## Data shown
▽

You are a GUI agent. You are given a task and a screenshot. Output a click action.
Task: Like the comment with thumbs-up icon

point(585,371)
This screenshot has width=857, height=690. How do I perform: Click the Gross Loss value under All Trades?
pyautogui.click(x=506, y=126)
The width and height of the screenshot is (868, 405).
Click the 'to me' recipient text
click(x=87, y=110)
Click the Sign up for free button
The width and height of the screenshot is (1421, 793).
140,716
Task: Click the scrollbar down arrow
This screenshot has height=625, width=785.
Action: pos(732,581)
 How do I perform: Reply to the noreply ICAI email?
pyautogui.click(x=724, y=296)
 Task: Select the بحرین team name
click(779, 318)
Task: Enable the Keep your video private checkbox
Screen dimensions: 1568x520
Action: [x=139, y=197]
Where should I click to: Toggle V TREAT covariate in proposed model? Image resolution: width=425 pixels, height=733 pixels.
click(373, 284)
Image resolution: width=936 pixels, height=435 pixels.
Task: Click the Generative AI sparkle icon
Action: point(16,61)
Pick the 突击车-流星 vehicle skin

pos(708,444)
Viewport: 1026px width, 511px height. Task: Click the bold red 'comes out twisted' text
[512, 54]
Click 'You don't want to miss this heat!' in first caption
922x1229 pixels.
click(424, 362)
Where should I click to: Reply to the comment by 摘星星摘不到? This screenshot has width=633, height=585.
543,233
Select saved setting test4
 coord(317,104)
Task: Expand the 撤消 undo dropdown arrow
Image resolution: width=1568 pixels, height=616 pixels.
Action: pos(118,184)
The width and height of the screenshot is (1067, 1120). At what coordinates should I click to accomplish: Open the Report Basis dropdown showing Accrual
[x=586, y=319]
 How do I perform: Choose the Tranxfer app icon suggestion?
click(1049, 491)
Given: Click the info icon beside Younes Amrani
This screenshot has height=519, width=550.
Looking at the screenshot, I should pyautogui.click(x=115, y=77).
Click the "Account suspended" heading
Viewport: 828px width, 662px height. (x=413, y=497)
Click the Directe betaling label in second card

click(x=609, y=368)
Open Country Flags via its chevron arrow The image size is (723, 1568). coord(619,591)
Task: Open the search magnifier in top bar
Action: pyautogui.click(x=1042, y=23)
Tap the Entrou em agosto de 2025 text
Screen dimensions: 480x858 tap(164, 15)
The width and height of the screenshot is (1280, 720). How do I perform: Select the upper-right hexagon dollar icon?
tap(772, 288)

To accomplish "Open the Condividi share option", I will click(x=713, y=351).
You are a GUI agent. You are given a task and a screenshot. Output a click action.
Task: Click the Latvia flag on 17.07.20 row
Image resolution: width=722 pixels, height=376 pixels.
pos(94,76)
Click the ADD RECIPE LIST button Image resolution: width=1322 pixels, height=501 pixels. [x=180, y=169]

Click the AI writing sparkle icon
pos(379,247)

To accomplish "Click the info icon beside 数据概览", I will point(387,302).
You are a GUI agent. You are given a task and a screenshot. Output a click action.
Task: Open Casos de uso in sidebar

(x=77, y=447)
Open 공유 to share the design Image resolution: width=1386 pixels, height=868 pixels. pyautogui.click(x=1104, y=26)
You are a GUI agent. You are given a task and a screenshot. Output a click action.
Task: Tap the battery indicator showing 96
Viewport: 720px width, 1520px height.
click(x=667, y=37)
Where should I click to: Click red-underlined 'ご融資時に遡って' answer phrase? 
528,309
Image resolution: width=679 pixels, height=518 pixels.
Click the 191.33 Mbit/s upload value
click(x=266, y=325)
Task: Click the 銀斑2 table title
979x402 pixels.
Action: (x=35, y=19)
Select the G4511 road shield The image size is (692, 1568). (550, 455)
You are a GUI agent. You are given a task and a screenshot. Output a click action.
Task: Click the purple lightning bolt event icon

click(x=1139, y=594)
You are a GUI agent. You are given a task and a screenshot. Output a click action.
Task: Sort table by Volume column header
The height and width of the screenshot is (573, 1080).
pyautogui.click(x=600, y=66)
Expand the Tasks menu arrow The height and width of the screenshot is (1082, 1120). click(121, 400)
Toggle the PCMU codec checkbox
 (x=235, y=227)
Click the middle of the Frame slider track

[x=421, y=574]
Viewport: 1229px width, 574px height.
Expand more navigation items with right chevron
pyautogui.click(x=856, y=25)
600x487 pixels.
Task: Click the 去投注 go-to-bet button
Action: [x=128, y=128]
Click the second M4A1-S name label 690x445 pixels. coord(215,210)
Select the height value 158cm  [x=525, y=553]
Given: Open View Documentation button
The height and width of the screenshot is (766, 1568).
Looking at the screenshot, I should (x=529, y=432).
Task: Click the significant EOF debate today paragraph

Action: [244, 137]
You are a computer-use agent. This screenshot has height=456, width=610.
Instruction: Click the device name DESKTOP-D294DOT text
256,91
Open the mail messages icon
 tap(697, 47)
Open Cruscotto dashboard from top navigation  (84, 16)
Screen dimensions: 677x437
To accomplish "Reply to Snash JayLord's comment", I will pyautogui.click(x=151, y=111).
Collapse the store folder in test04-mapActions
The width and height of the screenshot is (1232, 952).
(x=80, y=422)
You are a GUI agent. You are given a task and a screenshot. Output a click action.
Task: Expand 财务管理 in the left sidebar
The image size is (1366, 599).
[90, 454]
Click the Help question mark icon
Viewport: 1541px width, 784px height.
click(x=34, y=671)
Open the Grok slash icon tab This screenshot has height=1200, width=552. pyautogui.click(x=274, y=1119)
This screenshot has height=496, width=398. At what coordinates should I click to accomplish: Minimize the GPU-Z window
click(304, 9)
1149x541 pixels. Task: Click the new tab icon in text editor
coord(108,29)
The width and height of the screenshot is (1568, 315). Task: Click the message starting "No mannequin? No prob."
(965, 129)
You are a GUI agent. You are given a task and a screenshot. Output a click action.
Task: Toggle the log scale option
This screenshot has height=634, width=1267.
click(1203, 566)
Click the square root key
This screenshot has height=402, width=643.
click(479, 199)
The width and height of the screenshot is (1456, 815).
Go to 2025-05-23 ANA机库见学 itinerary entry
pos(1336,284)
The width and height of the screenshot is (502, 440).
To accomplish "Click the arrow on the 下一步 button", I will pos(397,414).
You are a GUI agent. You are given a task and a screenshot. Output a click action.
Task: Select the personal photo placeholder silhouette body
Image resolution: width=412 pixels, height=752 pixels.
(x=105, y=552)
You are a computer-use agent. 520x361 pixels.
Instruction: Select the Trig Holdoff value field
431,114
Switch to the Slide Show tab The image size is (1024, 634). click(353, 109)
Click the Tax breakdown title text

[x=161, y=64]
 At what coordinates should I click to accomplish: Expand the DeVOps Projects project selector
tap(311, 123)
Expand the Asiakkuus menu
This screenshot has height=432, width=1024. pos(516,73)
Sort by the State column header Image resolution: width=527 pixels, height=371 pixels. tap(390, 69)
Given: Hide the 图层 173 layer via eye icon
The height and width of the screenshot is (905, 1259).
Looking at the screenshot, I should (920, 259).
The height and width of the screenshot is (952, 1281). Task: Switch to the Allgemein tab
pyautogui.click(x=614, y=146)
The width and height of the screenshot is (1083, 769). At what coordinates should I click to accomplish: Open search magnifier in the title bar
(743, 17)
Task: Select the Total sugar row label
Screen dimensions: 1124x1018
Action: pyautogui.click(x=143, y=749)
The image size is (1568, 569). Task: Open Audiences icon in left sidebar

△

## What this task involves
Read the entries and pick out all lines that include the word "column".

## Reply to the task
Task: Sort table by Volume column header
Sort by the State column header Image resolution: width=527 pixels, height=371 pixels. tap(390, 69)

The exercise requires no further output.